Click-Capture Pipeline

Workflow recording must behave like one click → one step, with the screenshot showing the screen at the click and the marker on the exact click position. Three pieces make that hold:

  1. OS click events (app/capture.js): a low-level mouse hook on Windows (CLICK x y button unixMs lines), an xinput test-xi2 --root watcher on X11. The Linux parser carries event-time root: coordinates and merges raw/regular twin blocks structurally — there is no time-based debounce that could drop fast clicks, only suppression of identical duplicate deliveries. Physical coordinates convert to DIP via screen.screenToDipPoint on Windows or display-geometry math in app/coords.js elsewhere (multi-monitor and scale-factor aware).

  2. Frame recorders: while recording, a hidden worker window (app/stream-backend.js + app/renderer/capture-worker.js) samples a desktop media stream per display into a timestamped ring buffer — entirely off the main process, so click delivery is never delayed by capture work, and PNG encoding happens in the worker. If streams can't start (portal-less Wayland), or the worker stops answering, the service degrades to the legacy in-process desktopCapturer loop.

  3. Click ↔ frame pairing (app/click-frames.js, shared by the main process, the worker, and tests): each click is paired at event time with the newest frame captured at or before its hook timestamp. In strict mode (capture.strictClickFrames, default on) a frame whose grab started after the click is never used — when nothing qualifies, the service takes an explicit fresh shot instead of passing a post-click frame off as the click-time screen. Storing is serialized per click; pairing is not, so slow encodes never skew later clicks.
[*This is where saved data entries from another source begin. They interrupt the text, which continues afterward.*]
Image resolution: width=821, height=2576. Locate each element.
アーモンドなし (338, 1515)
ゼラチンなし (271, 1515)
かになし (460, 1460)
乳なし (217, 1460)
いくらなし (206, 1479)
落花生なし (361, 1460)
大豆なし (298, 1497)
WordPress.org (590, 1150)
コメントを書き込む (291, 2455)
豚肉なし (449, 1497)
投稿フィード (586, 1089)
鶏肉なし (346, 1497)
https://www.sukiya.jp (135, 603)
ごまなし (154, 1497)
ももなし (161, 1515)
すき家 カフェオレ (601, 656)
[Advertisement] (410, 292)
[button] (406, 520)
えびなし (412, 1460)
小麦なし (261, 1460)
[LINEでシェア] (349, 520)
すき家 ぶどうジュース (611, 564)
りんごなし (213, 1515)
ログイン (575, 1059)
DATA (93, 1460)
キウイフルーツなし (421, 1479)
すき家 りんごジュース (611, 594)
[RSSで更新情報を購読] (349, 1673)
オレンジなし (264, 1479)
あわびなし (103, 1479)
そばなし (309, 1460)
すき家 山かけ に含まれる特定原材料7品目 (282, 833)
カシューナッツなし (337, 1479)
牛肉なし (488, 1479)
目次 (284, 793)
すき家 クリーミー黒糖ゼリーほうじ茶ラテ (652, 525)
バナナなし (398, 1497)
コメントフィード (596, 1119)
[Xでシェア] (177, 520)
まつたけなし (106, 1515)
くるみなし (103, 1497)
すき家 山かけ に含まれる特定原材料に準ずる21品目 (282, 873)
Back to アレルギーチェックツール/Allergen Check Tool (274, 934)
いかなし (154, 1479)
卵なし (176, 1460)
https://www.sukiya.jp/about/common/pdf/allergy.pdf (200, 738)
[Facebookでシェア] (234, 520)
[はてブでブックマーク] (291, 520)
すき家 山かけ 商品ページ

STEPFORGE_CLICK_SELFTEST=1 npm start exercises the whole pipeline in a real Electron session and reports steps-per-click and marker offsets.

Security Rules

  • Zero network code paths: no sockets, no telemetry, no update or license checks, no remote fonts in exports.
  • Archive imports validate every entry name against path traversal and absolute paths before extraction (core/zip.js).
  • Linked guides use sidecar *.lock-sfgz lock files; conflicts surface a keep-editing / discard dialog and last-write-wins is documented.
  • Renderer runs with contextIsolation: true, nodeIntegration: false, and sandbox enabled; only the preload API is exposed.

Workflow

  1. Change core/exporter logic together with its workflow tests in tests/unit/.
  2. Put shell checks in tests/checks/ so the shared runner picks them up.
  3. Run bash tests/run_test.sh locally.
  4. Open a pull request so CI can verify on PR open.